NEW YORK (GenomeWeb News) – The National Institute of Neurological Disorders and Stroke has pumped nearly $5.2 million this year into a number of new research projects that seek to discover new biomarkers for predicting, diagnosing, and treating Parkinson's disease.
These nine studies, the first awarded through the new Parkinson's Disease Biomarkers Program (PDBP) will employ a range of genomic and molecular technologies to try to identify markers that could improve treatment and prognosis for patients with the debilitating disease, and potentially could diagnose patients before symptoms appear.
One of the characteristics of this degenerative disorder is the accumulation in the brain of protein-filled structures called Lewy bodies that are not observable until after a patient has died. But several studies have suggested that changes in proteins and other molecules in blood, urine, or cerebrospinal fluid are involved in the disease, hinting that they could be used as biomarkers for diagnosis and to improve existing therapies and develop new ones.
These first PDBP projects will test and collect clinical data on Parkinson's biomarkers and try to identify novel markers using genomic, metabolomic, proteomic, and other technologies for measuring and diagnosing the disease.
Under collaborations with the Parkinson's research community, NINDS plans to integrate its ongoing and future PD biomarker research projects into this program.
"Our goal is to accelerate progress toward a robust set of biomarkers for Parkinson's disease by supporting researchers who have strong leads or innovative approaches, bringing them together, and making it easier for them to share and analyze data across studies," said NINDS Director Story Landis.
The research under the PDBP will be supported by the National Institutes of Health's Data Management Resource, an online sharing platform developed by the NIH Center for Information Technology.
Among the researchers gaining funding under the program this year, University of Washington investigator Jing Zhang landed a $1.3 million award to pursue large scale discovery and validation of Parkinson's biomarkers in cerebrospinal fluid through a multi-pronged effort. Zhang's team will determine whether certain proteins already identified may be used in disease diagnosis or for monitoring its progression. They plan to expand the search for new markers using high-throughput targeted discovery and mass spectrometry techniques, and they will develop novel biomarker discovery techniques based on RNA sequencing or screening.
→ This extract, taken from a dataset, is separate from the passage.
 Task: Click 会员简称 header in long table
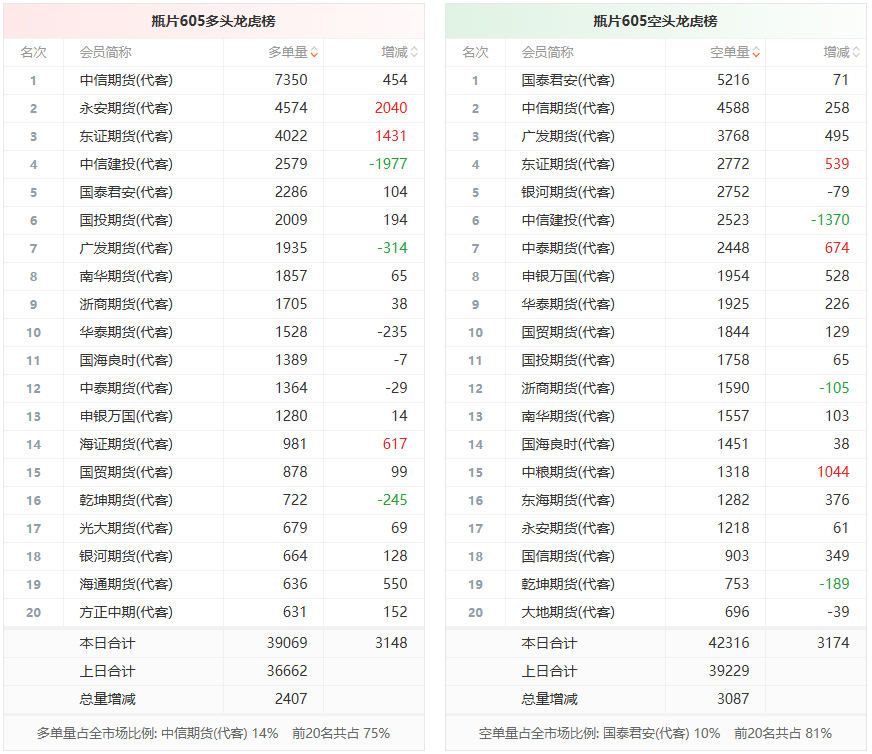106,52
Pennsylvania State University scientist Xuemei Huang will use a $650,000 award this year to determine whether MRI scans can reveal structural and chemical changes in the brain, such as iron accumulation, during Parkinson's.
University of Texas Southwestern Medical Center at Dallas researchers Dwight German and Richard Dewey won $650,000 this year to fund their effort to find out if disease progression is linked to changing levels of antibodies and other proteins in CSF and in serum.
University of Pennsylvania investigator Alice Chen-Plotkin will use $480,000 this year to head a team seeking to confirm several candidate biomarkers that they have already identified and to use a novel protein-DNA aptamer-based technology to measure the levels of more than 450 proteins in the blood.
Johns Hopkins University scientist Ted Dawson received $610,000 this year to study the early clinical features of PD and to correlate those changes with possible blood and CSF biomarkers. His study will use a Thermo Vantage triple quadrupole mass spectrometer to identify specific post-translational modifications to proteins that are involved in PD pathogenesis to identify and differentiate individuals with the disease from healthy controls.
Brigham and Women's Hospital and Harvard University researcher Clemens Scherzer won $520,000 this year to investigate whether PD is associated with changes in the activities of non-coding genes in brain tissue, blood, and CSF.
Battelle Pacific Northwest Laboratories scientist Vladislav Petyuk received $310,000 this year to support an effort to use targeted proteomics to develop biomarkers for identifying biofluid from Lewy bodies in the brain and to find out if these markers may be found in CSF or blood as well.
Emory University investigator Dubois Bowman was awarded $300,000 this year to develop statistical tools from genetic, molecular, imaging, and clinical tests to discover biomarkers that could be better used to predict the course of PD.
University of Alabama at Birmingham scientist Andrew West received a $290,000 grant this year to investigate whether exosome-related proteins can be used as biomarkers from PD.